These classes represent computed properties of process models, not model specifications themselves.

Autocovariance: autocov Class

Stores autocovariances, autocorrelations, or partial autocorrelations.

Structure

Slot	Type	Description
acf	array	Correlations/covariances at each lag
type	character	“covariance”, “correlation”, or “partial”
gamma	array [m,m,lag.max+1]	3D array of autocovariances
names	character [m]	Variable names
label	character	Descriptive label

Computation

# From data
autocov.default(obj, lag.max = 20, type = "correlation")

# From model
autocov.armamod(obj, lag.max = 20, type = "correlation")
autocov.stspmod(obj, lag.max = 20, type = "correlation")

Example:

# Generate AR model and compute ACF
y <- sim(model, n.obs = 500)
acov <- autocov(model, lag.max = 15, type = "correlation")
plot(acov)

Impulse Response: impresp Class

Stores impulse response coefficients: $k_j$ where $y_t = \sum_{j \geq 0} k_j u_{t-j}$.

Structure

Slot	Type	Description
irf	array [m,n,n.lags]	IRF coefficients
sigma_L	double [n,n]	Noise covariance factor
names	character [m]	Output variable names
label	character	Descriptive label

Computation

impresp.armamod(obj, lag.max = 40, H = NULL)
impresp.stspmod(obj, lag.max = 40, H = NULL)

Example:

irf <- impresp(model, lag.max = 20)
plot(irf, main = "Impulse Response")

The H parameter allows custom orthogonalization (default: Cholesky).

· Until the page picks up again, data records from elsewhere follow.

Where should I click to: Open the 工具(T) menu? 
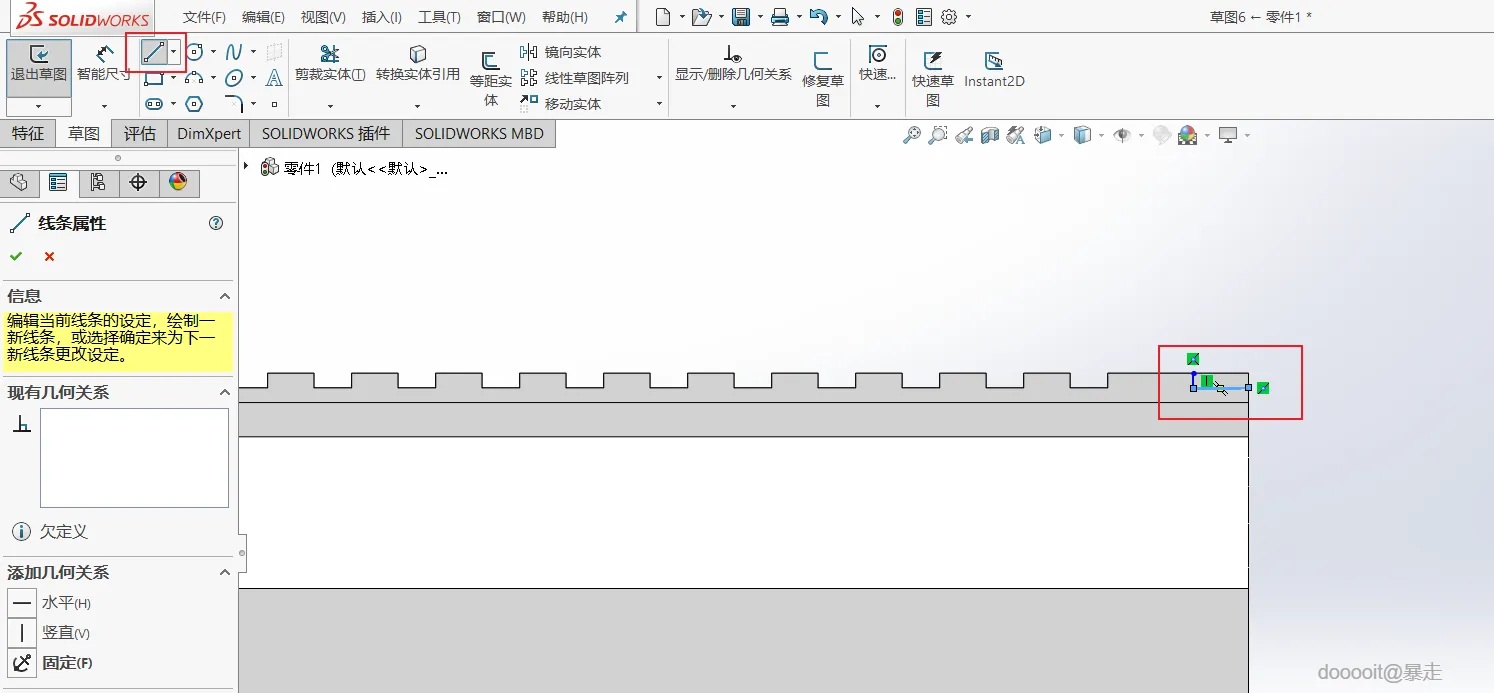click(x=439, y=17)
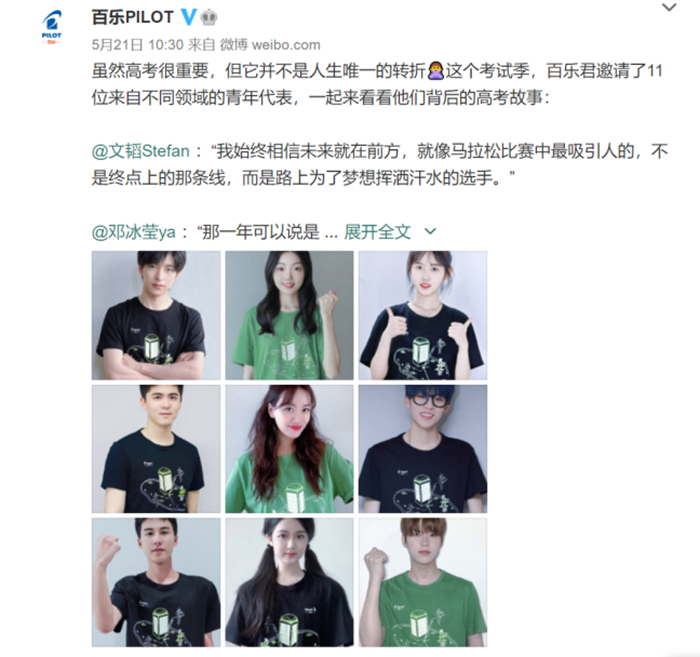This screenshot has height=657, width=700.
Task: Open the 百乐PILOT profile avatar
Action: coord(51,27)
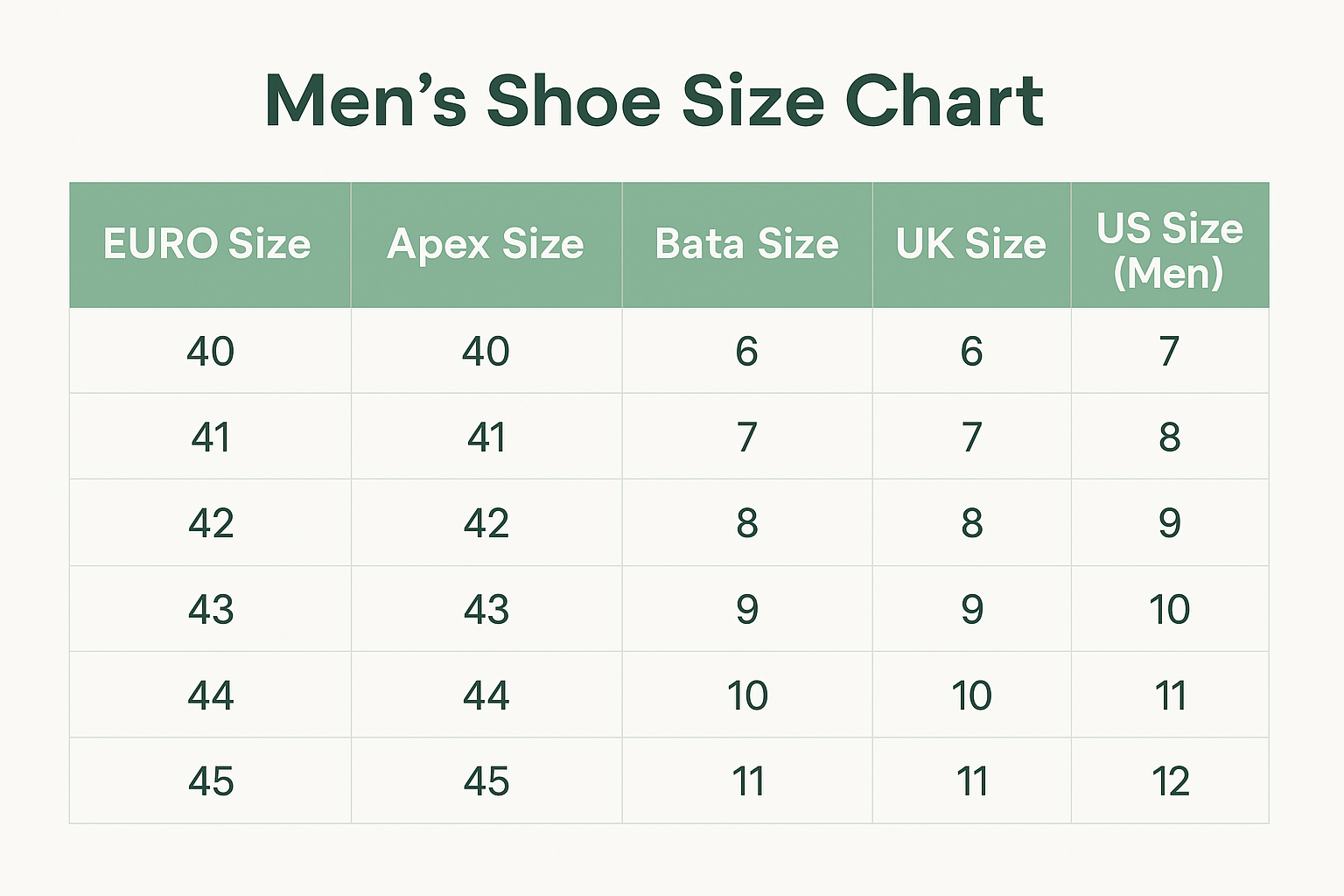
Task: Select Apex size 42 cell
Action: [x=486, y=522]
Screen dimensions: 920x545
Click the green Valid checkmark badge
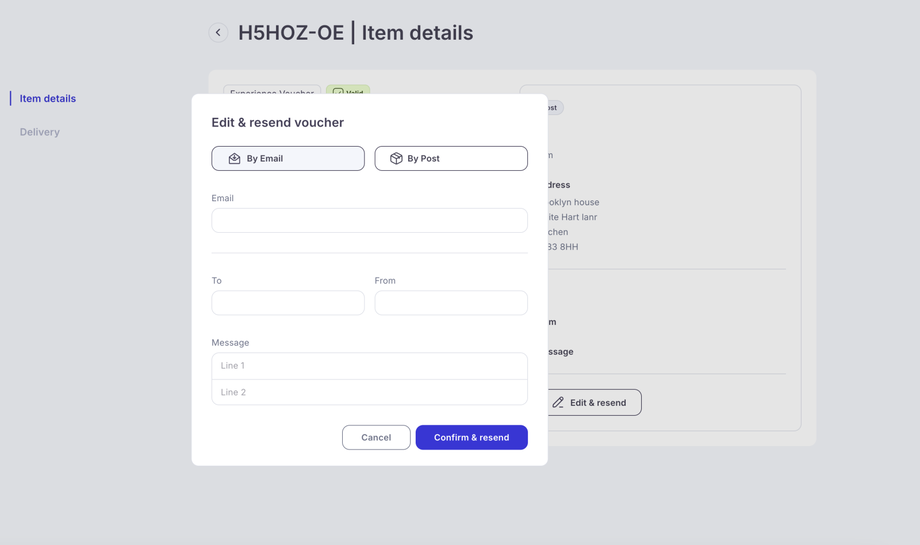(x=348, y=91)
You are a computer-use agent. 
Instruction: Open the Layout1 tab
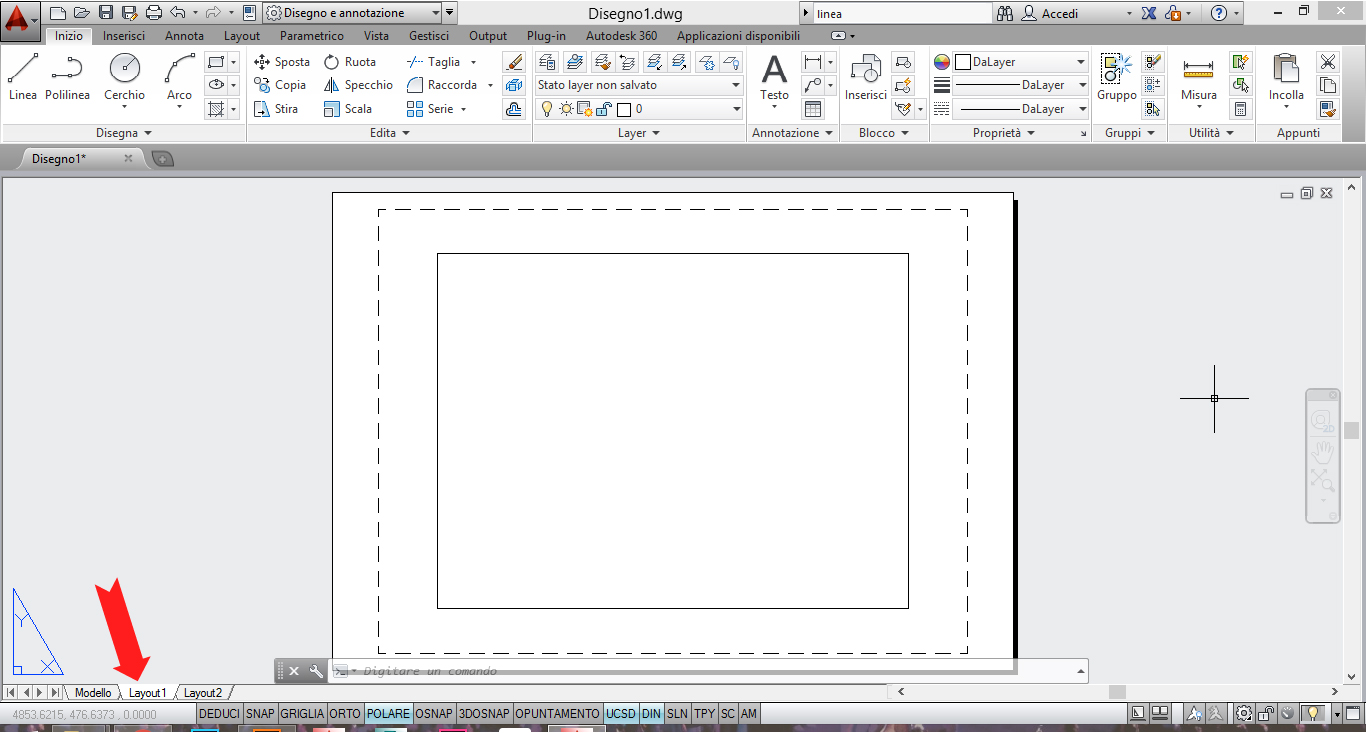pyautogui.click(x=148, y=693)
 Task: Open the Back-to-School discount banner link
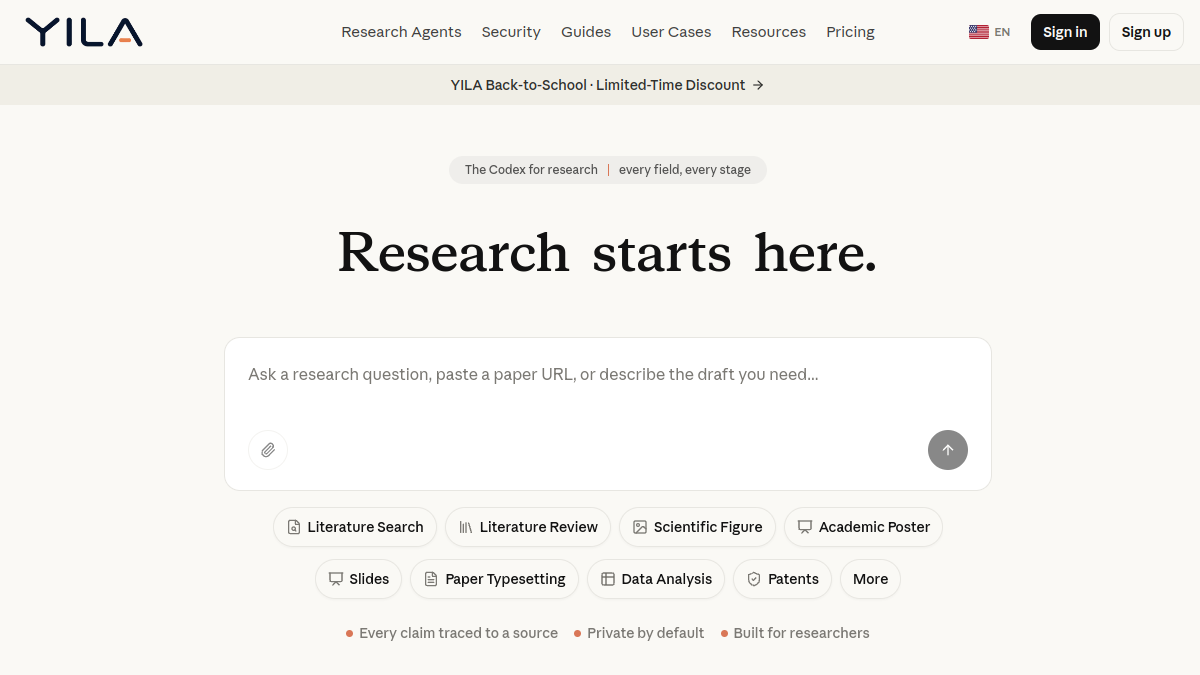(x=607, y=85)
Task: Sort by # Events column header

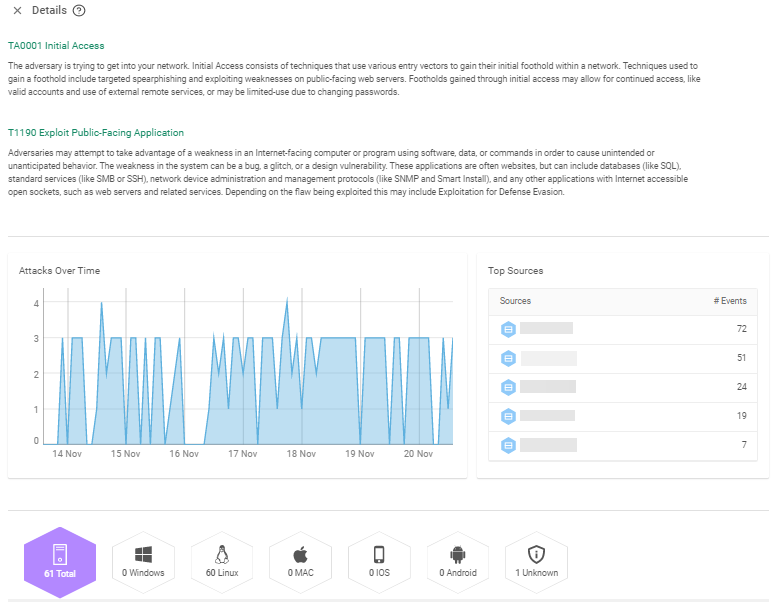Action: pos(729,301)
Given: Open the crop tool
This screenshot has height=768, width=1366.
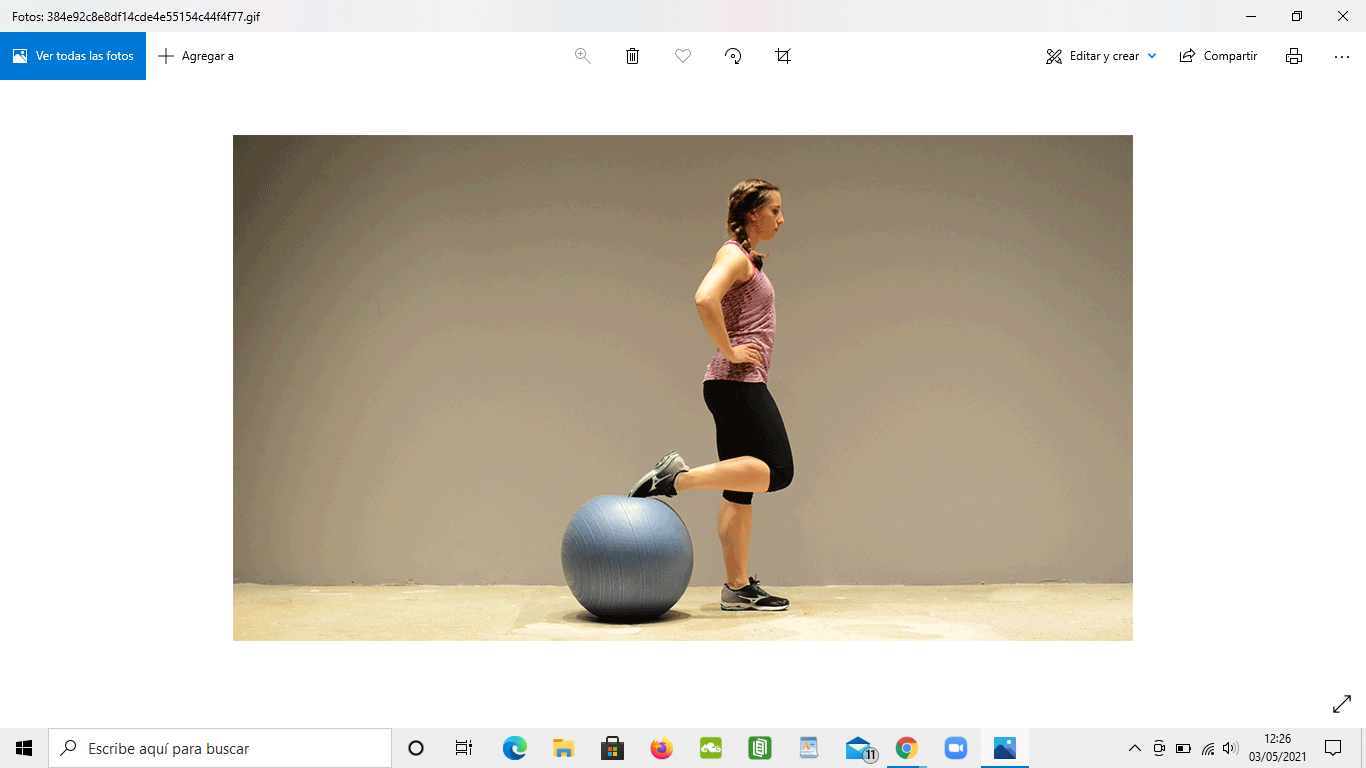Looking at the screenshot, I should [x=783, y=56].
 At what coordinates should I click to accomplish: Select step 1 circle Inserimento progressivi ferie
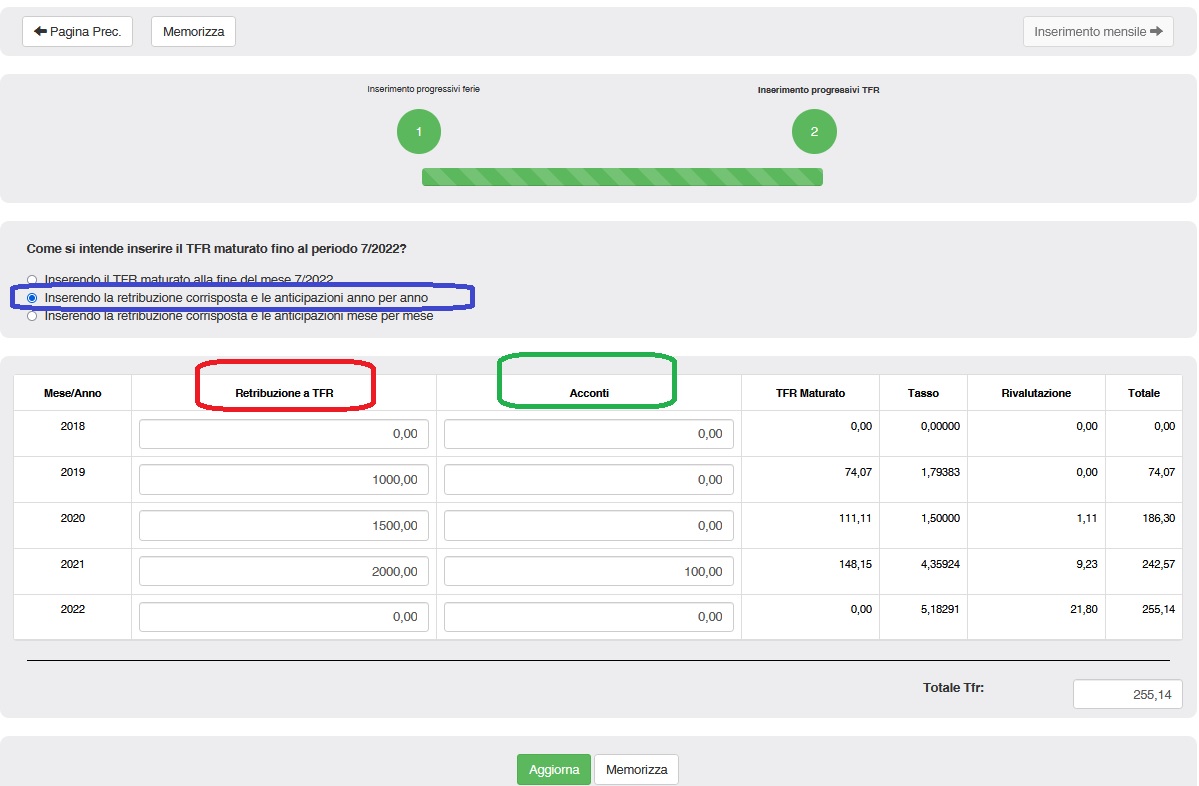coord(419,132)
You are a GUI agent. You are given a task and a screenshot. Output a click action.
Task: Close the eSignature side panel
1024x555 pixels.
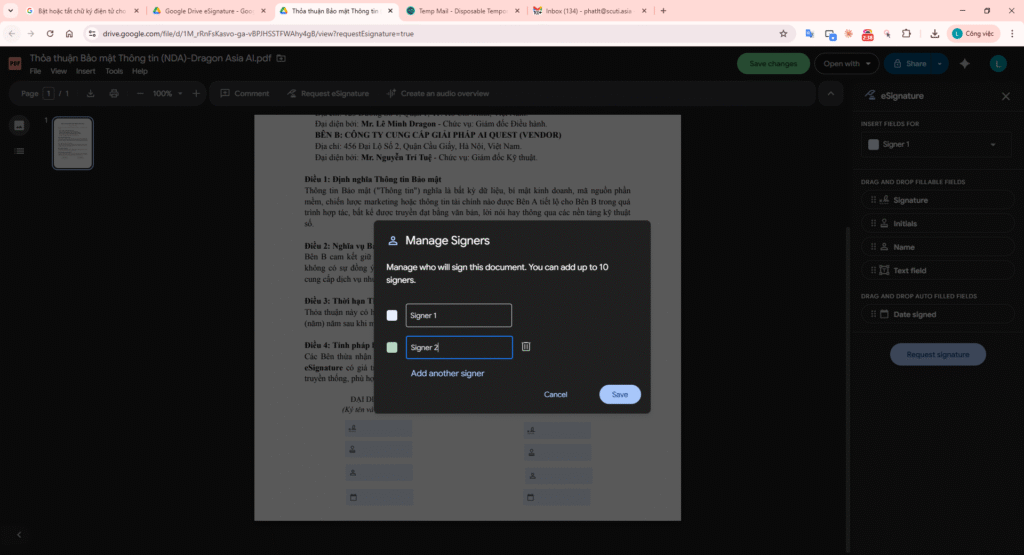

Spectral Density: spectrald Class

Frequency-domain representation: $\Gamma(\lambda) = K(\lambda) \Sigma K^*(\lambda)$ where $K(\lambda)$ is the frequency response.

Structure

Slot	Type	Description
spd	array [m,m,n.f]	Spectral density on frequency grid
names	character [m]	Variable names
label	character	Descriptive label

Computation

spectrald(obj, n.f = 128, ...)

Example:

spec <- spectrald(model, n.f = 256)
plot(spec)

Frequency Response: freqresp Class

The frequency transfer function $K(\lambda) = \sum_j k_j e^{-i\lambda j}$.

freqresp.armamod(obj, n.f = 256)

Forecast Error Variance Decomposition: fevardec Class

Decomposes forecast error variance into contributions from each shock.

Slot	Type	Description
vd	array [m,m,h]	Variance decomposition
v	matrix [m,h]	Forecast error variance
names	character [m]	Variable names

fevardec(obj, h.max = 40)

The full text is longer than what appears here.